TRY IT - Which lines below include the string "Given"? Please show each one.

─── RECORDS SHOWN ───

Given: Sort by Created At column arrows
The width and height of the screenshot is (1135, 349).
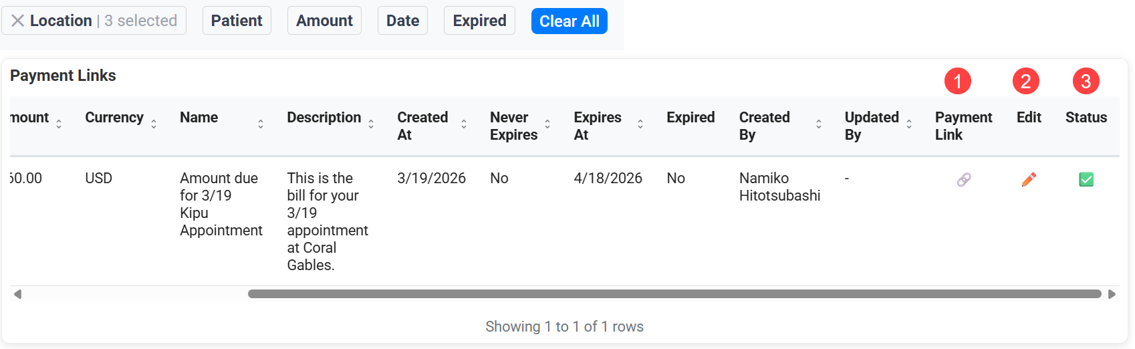Looking at the screenshot, I should pyautogui.click(x=464, y=124).
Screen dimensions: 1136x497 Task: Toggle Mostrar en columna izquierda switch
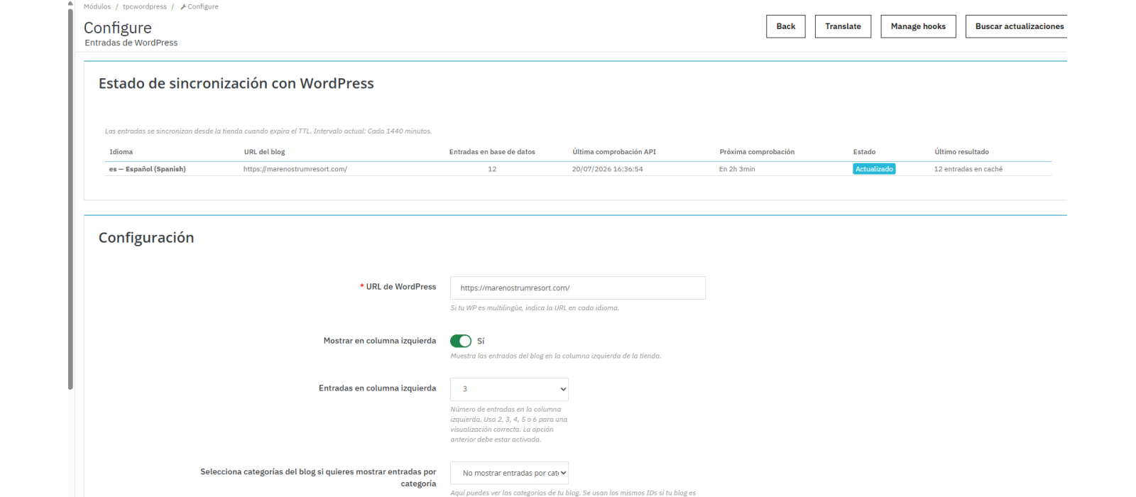(x=461, y=342)
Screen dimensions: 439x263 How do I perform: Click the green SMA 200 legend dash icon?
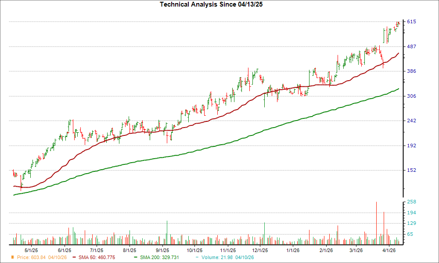[137, 258]
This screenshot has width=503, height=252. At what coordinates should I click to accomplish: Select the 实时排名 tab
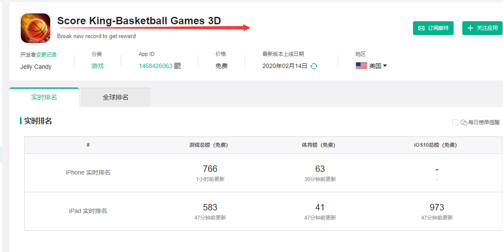click(x=44, y=97)
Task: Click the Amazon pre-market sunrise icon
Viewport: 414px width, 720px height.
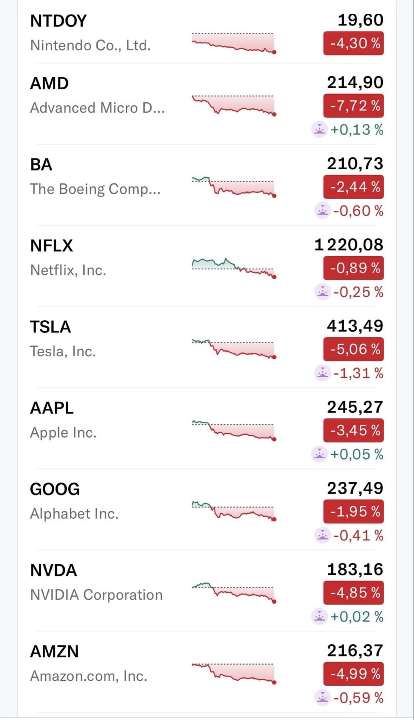Action: [x=322, y=697]
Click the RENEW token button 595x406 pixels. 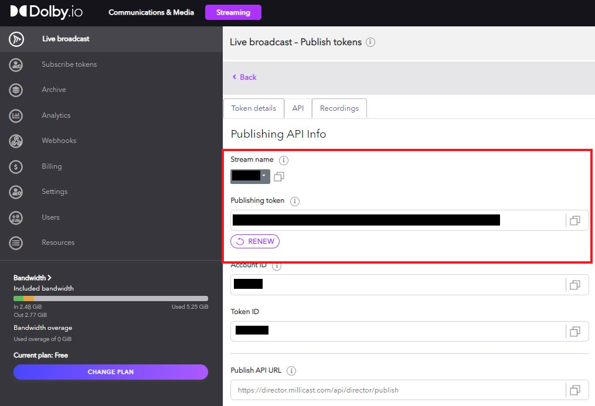[254, 241]
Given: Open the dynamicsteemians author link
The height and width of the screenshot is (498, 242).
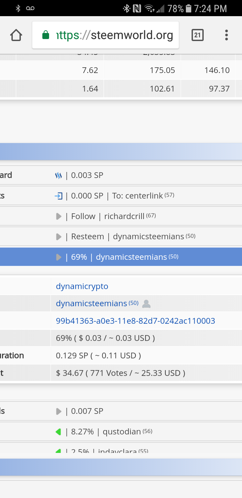Looking at the screenshot, I should (x=91, y=304).
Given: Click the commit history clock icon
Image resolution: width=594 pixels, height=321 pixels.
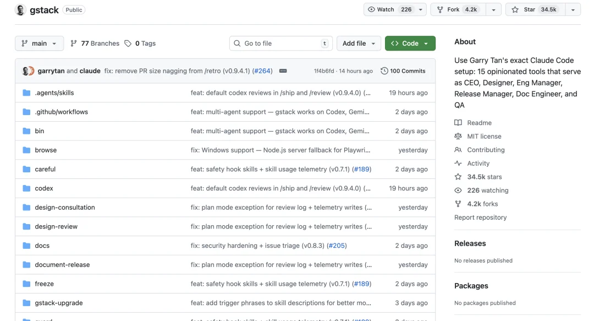Looking at the screenshot, I should [384, 71].
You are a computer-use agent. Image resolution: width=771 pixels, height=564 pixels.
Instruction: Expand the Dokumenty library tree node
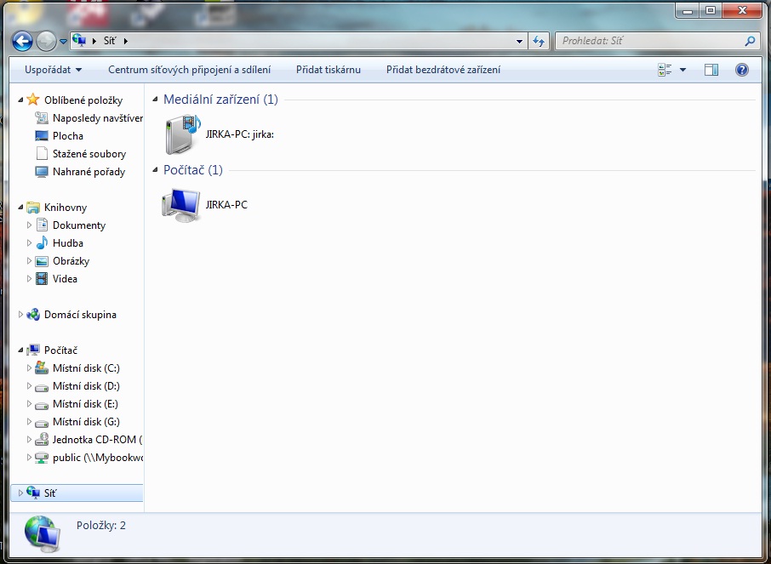30,225
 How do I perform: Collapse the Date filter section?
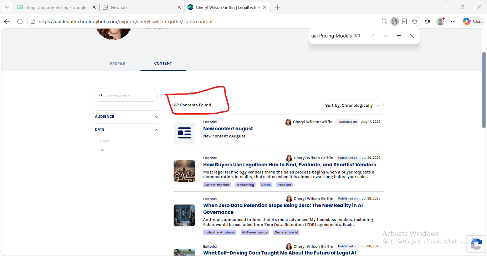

───

WRITTEN REPLY -
Given: Sort by Created At column arrows
Given: Open the dynamicsteemians author link
Given: Click the commit history clock icon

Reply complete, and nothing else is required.